• About this task:
Print each entry in full, word for word, with no pictures in the result.

• Input data:
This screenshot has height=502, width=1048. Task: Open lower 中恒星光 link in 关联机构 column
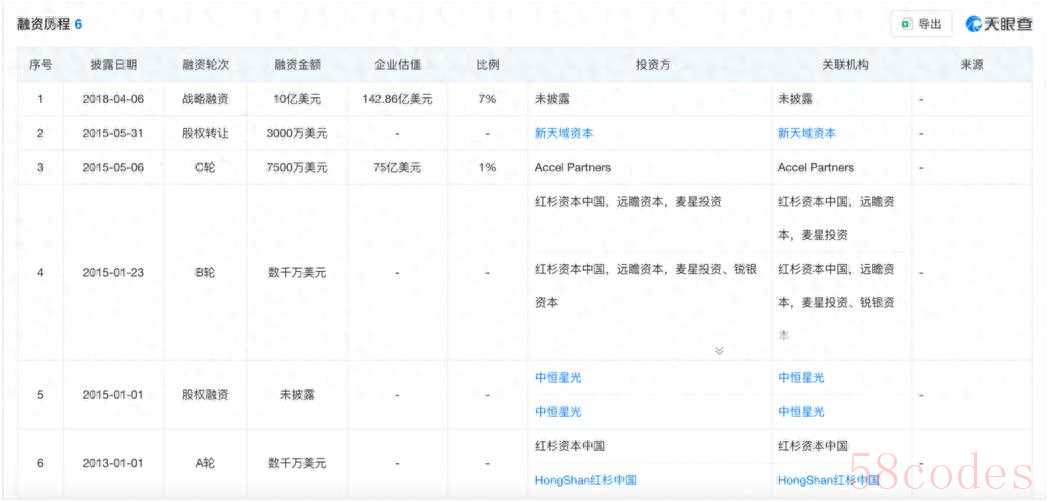(801, 411)
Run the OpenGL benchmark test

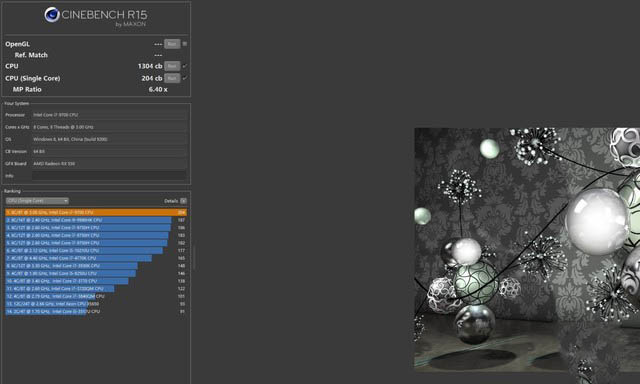click(172, 44)
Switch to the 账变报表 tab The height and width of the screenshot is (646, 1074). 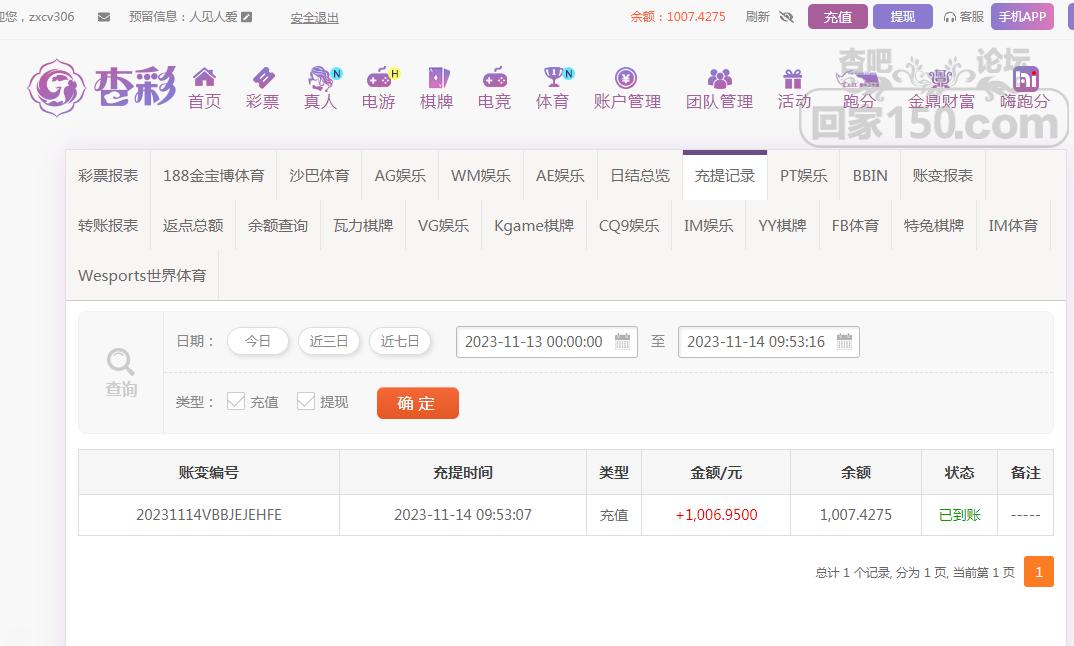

• Response to this exercise:
This screenshot has height=502, width=1048. Task: Open lower 中恒星光 link in 关联机构 column
(801, 411)
Run the OpenGL benchmark test

click(172, 44)
Switch to the 账变报表 tab The height and width of the screenshot is (646, 1074). 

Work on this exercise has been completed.